WHAT YOU HAVE TO DO: In the copy, include every entry exactly but none of the images.

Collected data
--*--

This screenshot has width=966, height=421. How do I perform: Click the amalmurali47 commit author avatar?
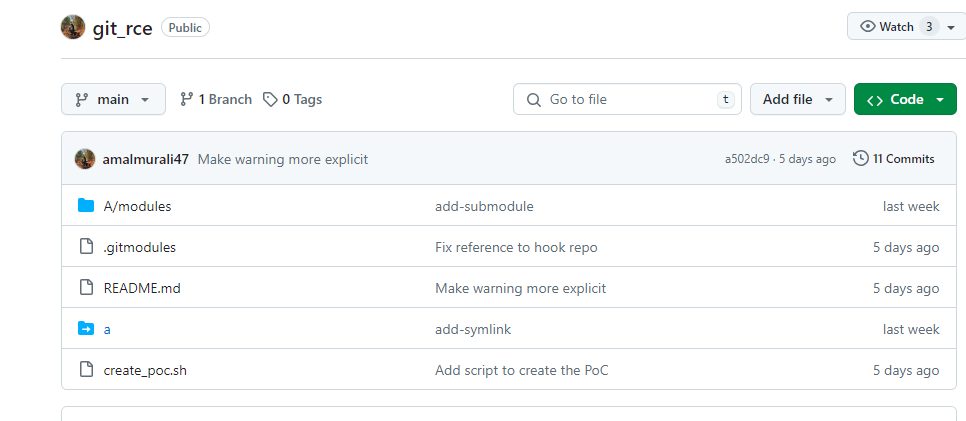point(85,159)
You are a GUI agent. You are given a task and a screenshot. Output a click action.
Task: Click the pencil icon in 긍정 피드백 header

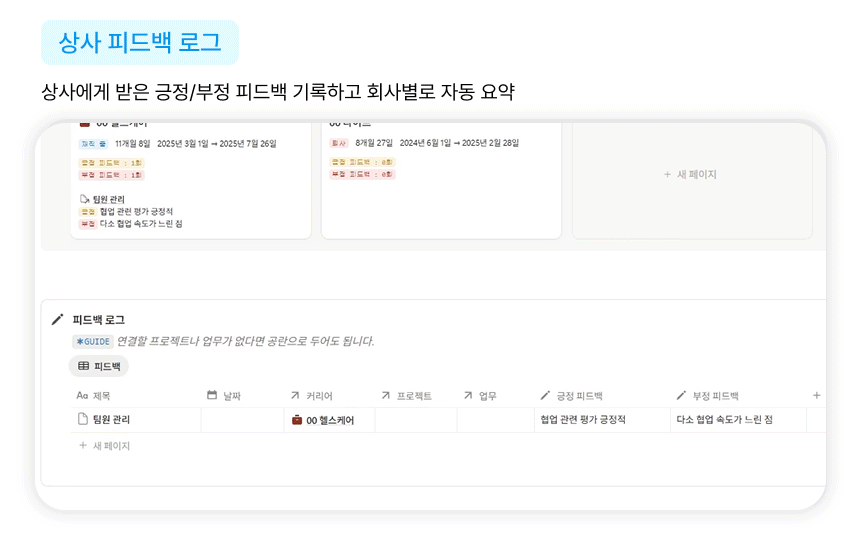(x=545, y=396)
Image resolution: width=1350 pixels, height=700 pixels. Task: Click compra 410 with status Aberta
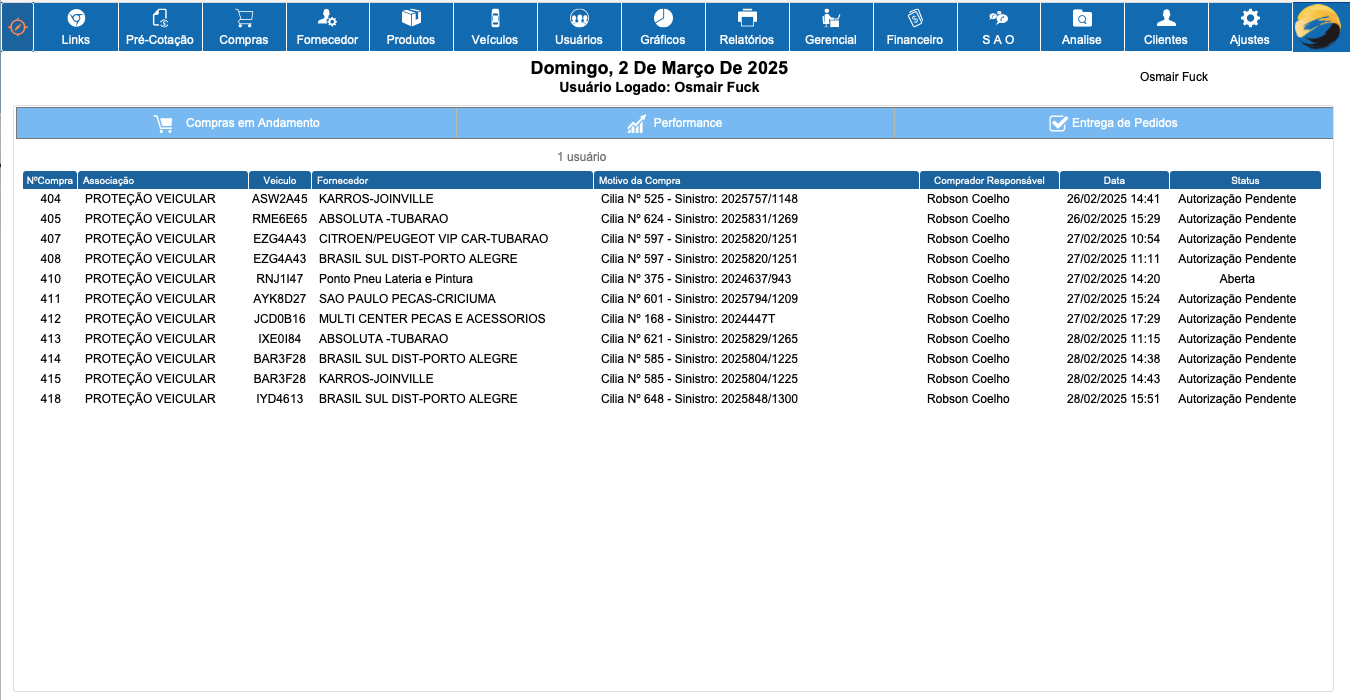click(x=400, y=278)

--*--

FINISHED TASK:
This screenshot has width=966, height=421. How do I perform: Click the amalmurali47 commit author avatar?
point(85,159)
You are a GUI agent. You are given a task and a screenshot. Output a click action.
Task: Click the pencil icon in 긍정 피드백 header

(x=545, y=396)
Image resolution: width=1350 pixels, height=700 pixels. Task: Click compra 410 with status Aberta
click(x=400, y=278)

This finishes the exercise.